La situation ne convainc pas non plus pleinement l’Association du Régional les Brenets-Le Locle (ARBL) même si ce projet présente des avantages certains: « L’augmentation de la cadence ainsi que la finesse de la desserte du village, couplées au respect des normes d’accessibilité, apporte une forte amélioration de la qualité de l’offre au sein du village. Cependant, aux yeux de l’ARBL, ce projet est lacunaire, incomplet et insatisfaisant en l’état. Nous sommes certains que le canton et l’OFT ont consciencieusement effectué leurs travaux d’évaluation et de conviction mais le résultat de ces études n’a pas été publié. Par ce manquement au devoir de transparence, l’OFT et le canton montrent leur négligence envers le village des Brenets et le Régional ou alors leur manque de foi en ce projet qui leur permet de se débarrasser définitivement de la question ferroviaire dans la nouvelle commune du Locle. »
L’ARBL rappelle aussi que « le canton de Neuchâtel s’est doté le 28 février 2018 du projet Neuchâtel Mobilité 2030 reposant sur quatre piliers : la mobilité douce, les transports individuels motorisés, les transports publics routiers et les transports publics ferroviaires. Malgré cette vision ambitieuse qui permettra à la quasi-totalité des lignes ferroviaires neuchâteloises de bénéficier d’une cadence à la demi-heure, le projet de liaison par bus Les Brenets – Le Locle n’est pas lié au concept global. »
Afin de réellement sentir le pouls de la population et des pendulaires sur ce projet, l’ARBL a lancé un sondage récemment. Avec quel espoir ? Le ministre des Transports Laurent Favre a martelé que le projet est validé.
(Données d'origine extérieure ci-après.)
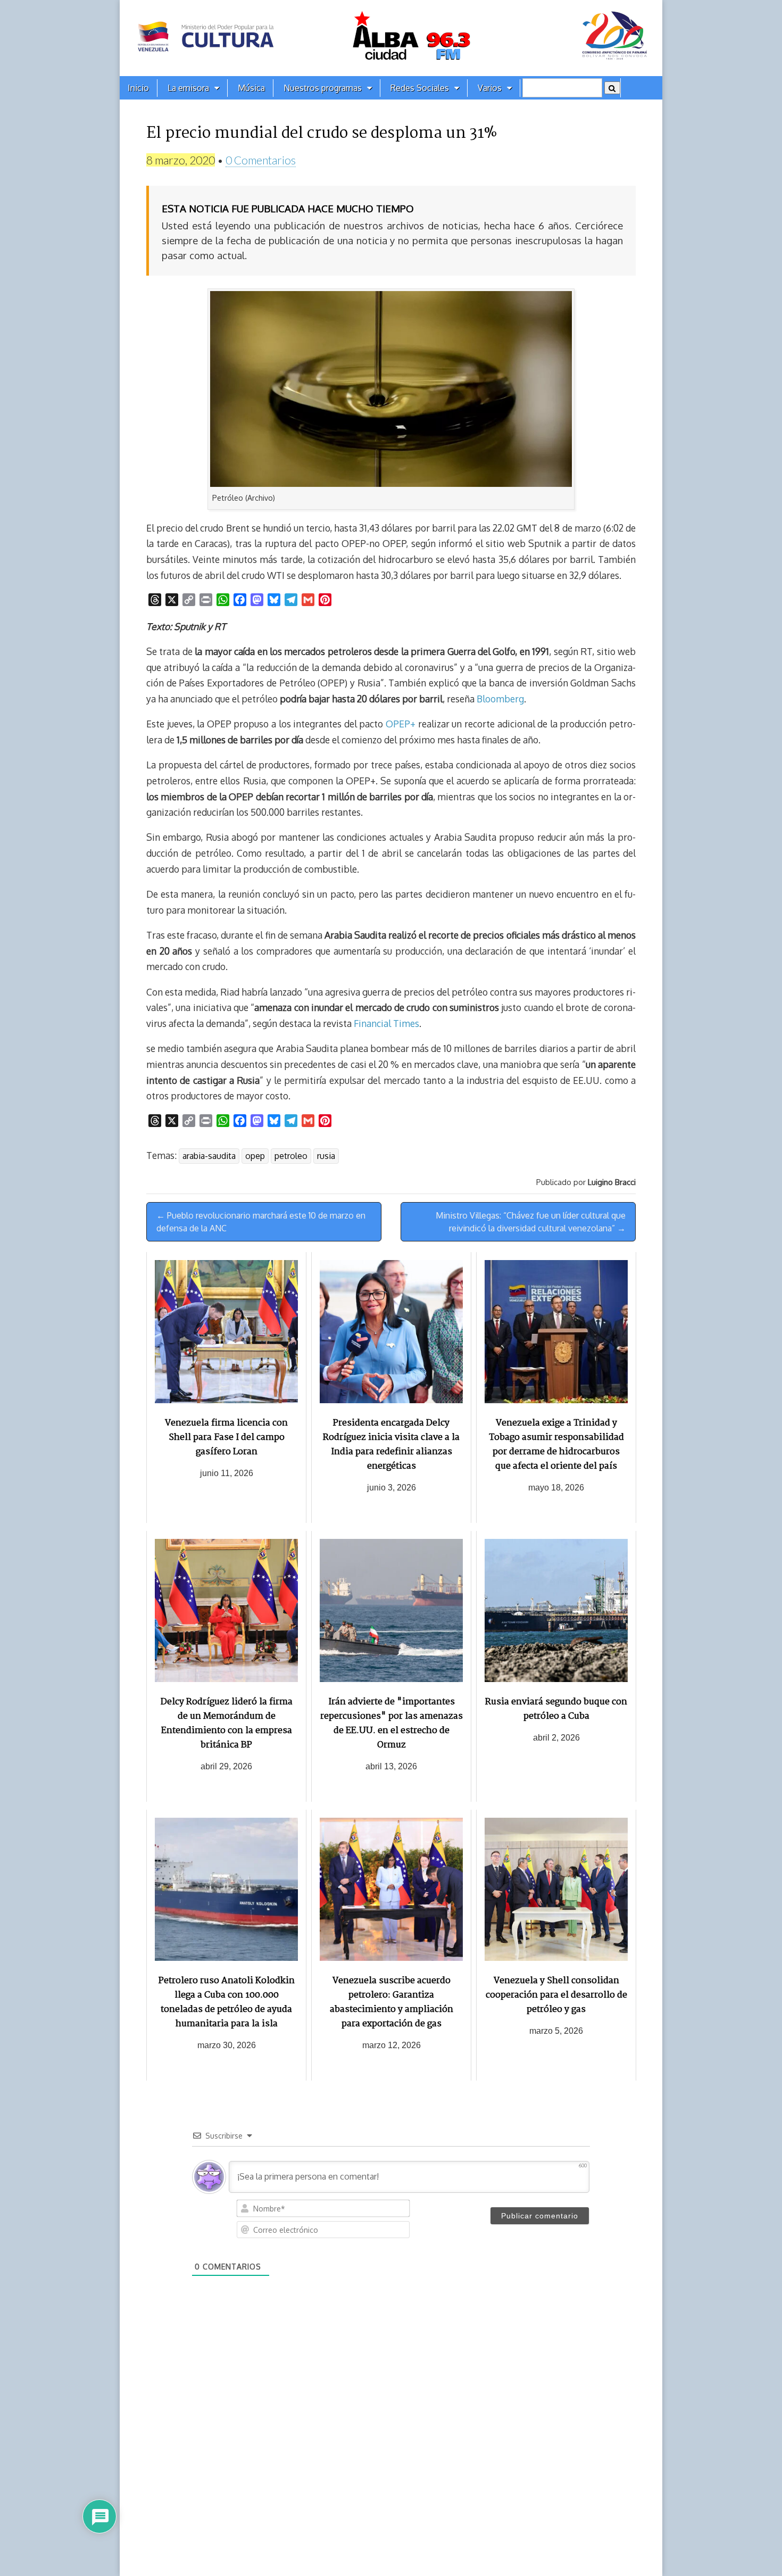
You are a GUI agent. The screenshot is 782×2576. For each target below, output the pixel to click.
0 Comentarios (261, 160)
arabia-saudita (209, 1155)
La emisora (188, 87)
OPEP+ (400, 724)
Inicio (138, 87)
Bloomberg (500, 699)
Par ailleurs, il n’y a pas de véritables oppositions à ce projet.
Laurent Juillerat relève un autre aspect: pour les collègues mécaniciens, il ne restera que la ligne entre les Ponts-de-Martel et La Chaux-de-Fonds où la cadence horaire ne permet pas des correspondances idéales, notamment vers le Vallon de Saint-Imier. «La valorisation du patrimoine ferroviaire est centrale sous peine de risquer de le voir disparaître là où on ne regarde les choses que d’un point de vue des chiffres.»
Vivian Bologna
Laurent Juillerat : « Dans dix ans on saura si le choix était bon »
Pour le président de la section TRN-rail, Laurent Juillerat, dont les membres sont directement concernés par la disparition de la ligne ferroviaire, le dossier n’est ni tout noir, ni tout blanc. « D’un point de vue de la desserte en transports publics du village des Brenets, il faut reconnaître que la variante choisie est imbattable. Cette nouvelle ligne de bus apportera en outre une diversité pour le personnel roulant du dépôt du Locle et le tracé sera moins tournant qu’en ville ce qui sera plus agréable.»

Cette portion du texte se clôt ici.